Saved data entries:
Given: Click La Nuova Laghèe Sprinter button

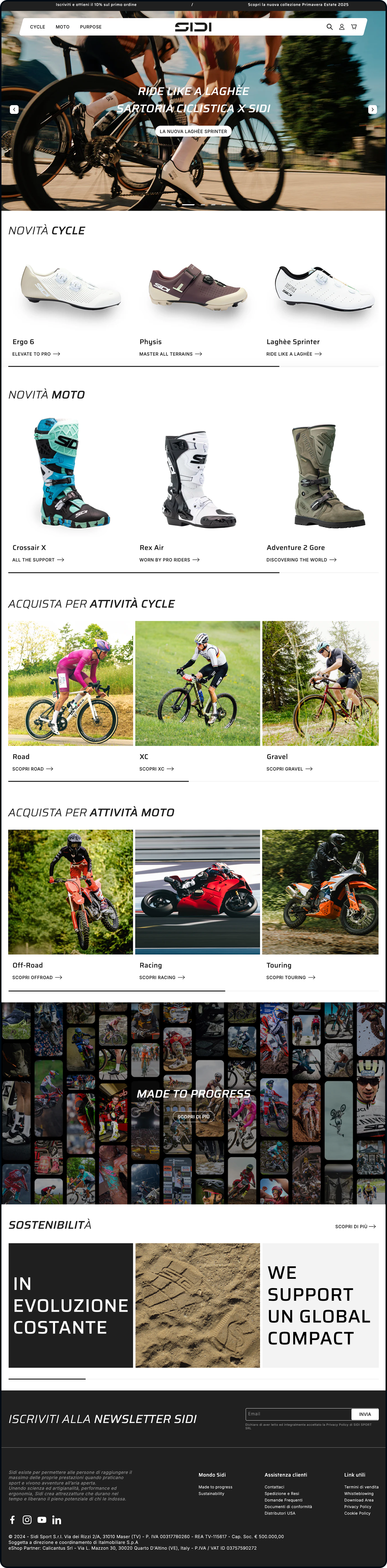Looking at the screenshot, I should coord(194,131).
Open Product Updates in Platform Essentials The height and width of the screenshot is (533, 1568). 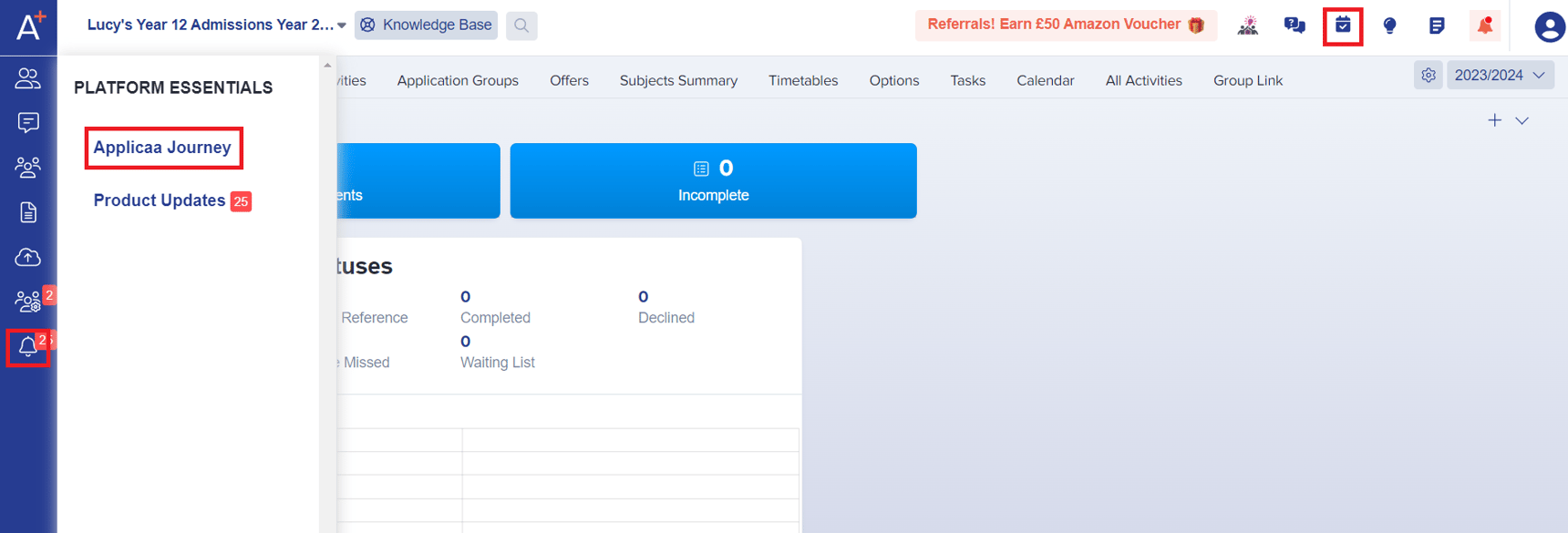point(160,200)
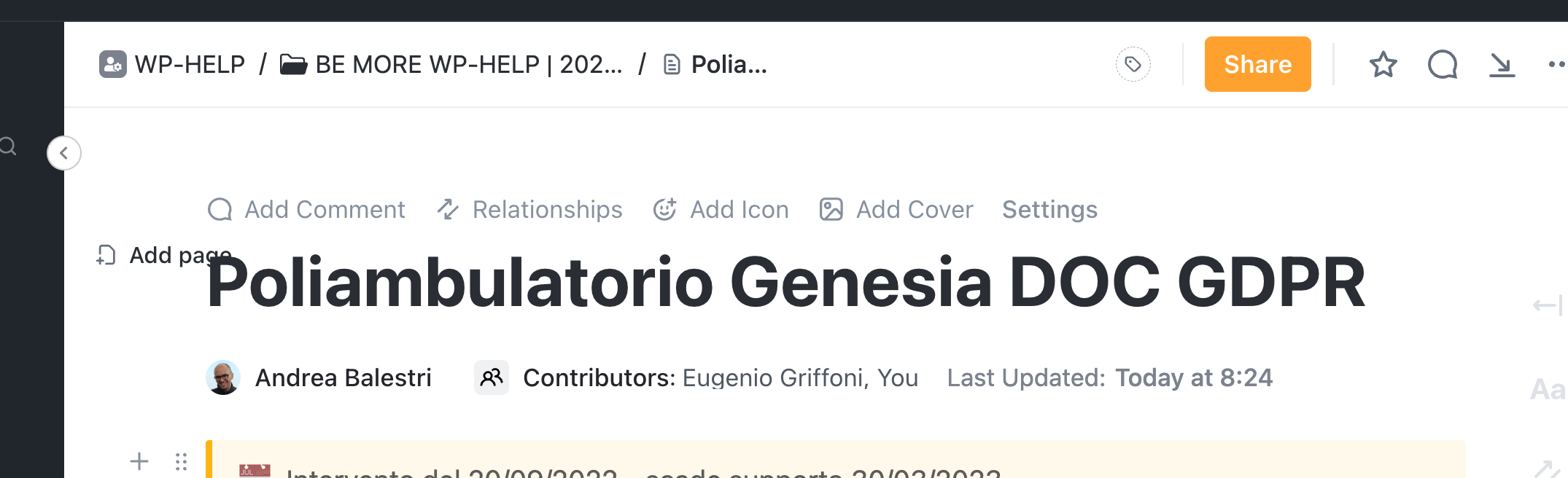Open comments via the speech bubble icon
1568x478 pixels.
coord(1442,65)
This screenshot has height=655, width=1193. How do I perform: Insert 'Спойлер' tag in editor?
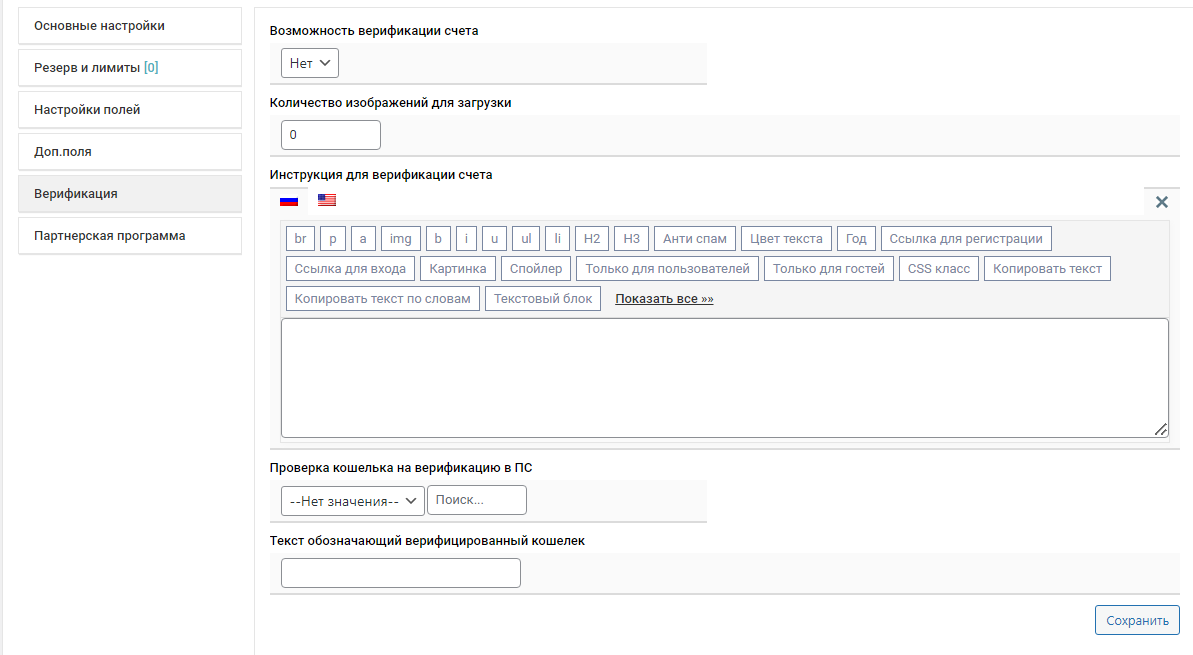click(536, 269)
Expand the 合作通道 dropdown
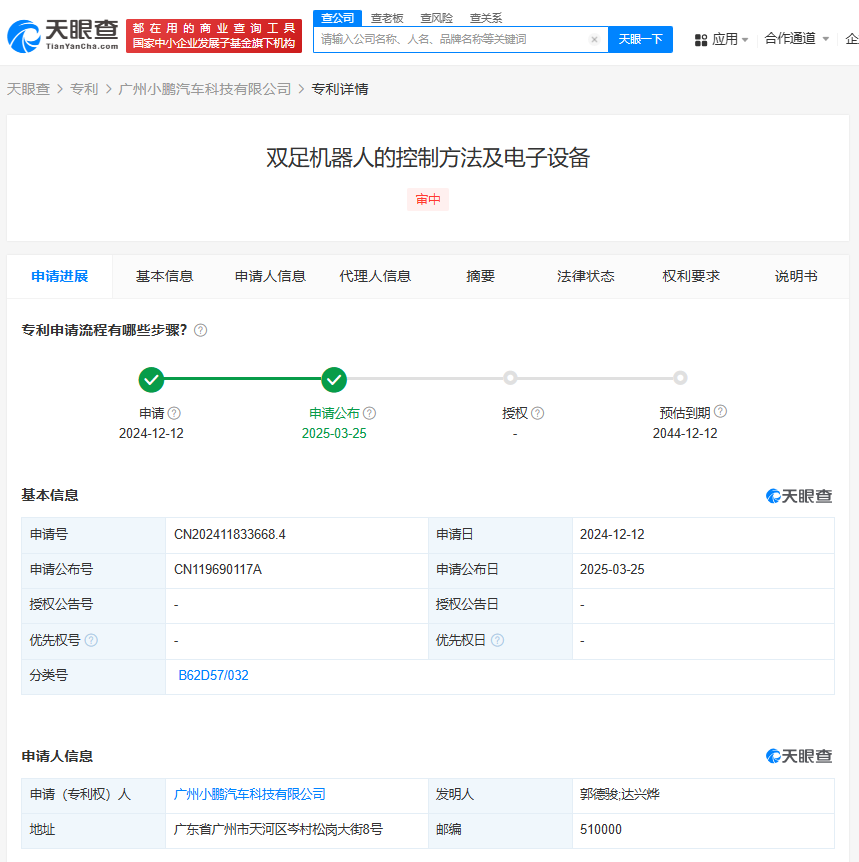The width and height of the screenshot is (859, 862). coord(797,39)
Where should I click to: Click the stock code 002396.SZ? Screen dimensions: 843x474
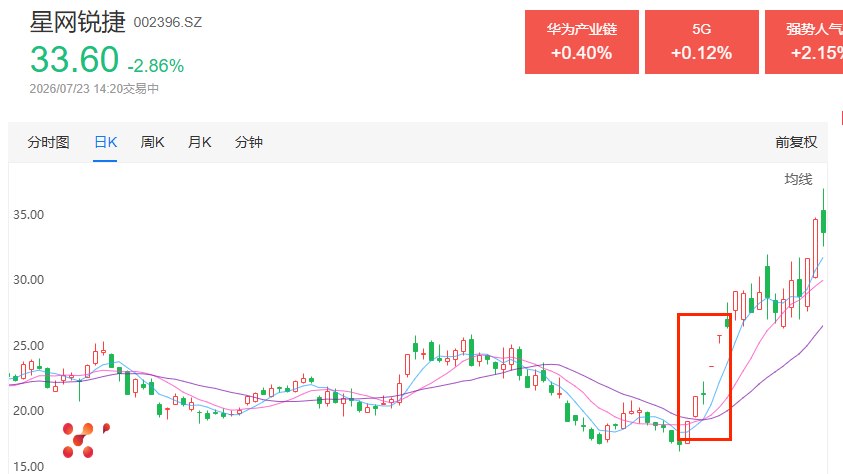coord(168,23)

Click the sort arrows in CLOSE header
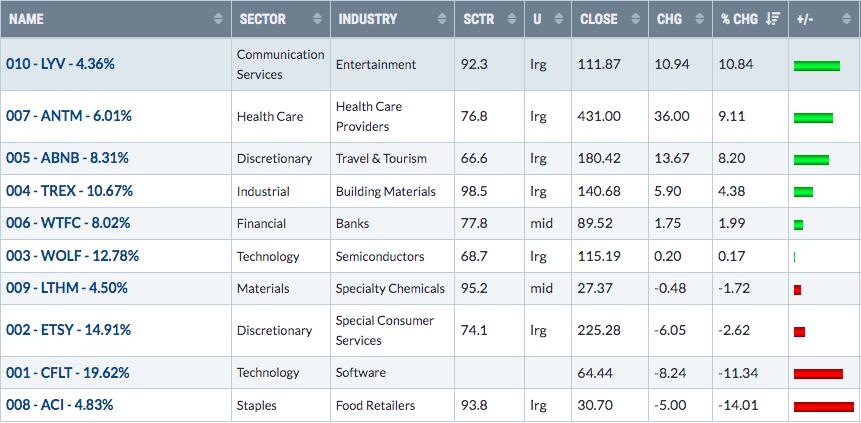[636, 19]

* **Task item**
Which lines run from the one holding "This screenshot has" through the end of the records? Reproduce them word for word, both ends included, with no pictures.

* **Solution to this task**
This screenshot has height=655, width=1193. How do I perform: Insert 'Спойлер' tag in editor?
click(536, 269)
Expand the 合作通道 dropdown
The width and height of the screenshot is (859, 862). coord(797,39)
Where should I click to: Click the stock code 002396.SZ? Screen dimensions: 843x474
coord(168,23)

Click the sort arrows in CLOSE header
[636, 19]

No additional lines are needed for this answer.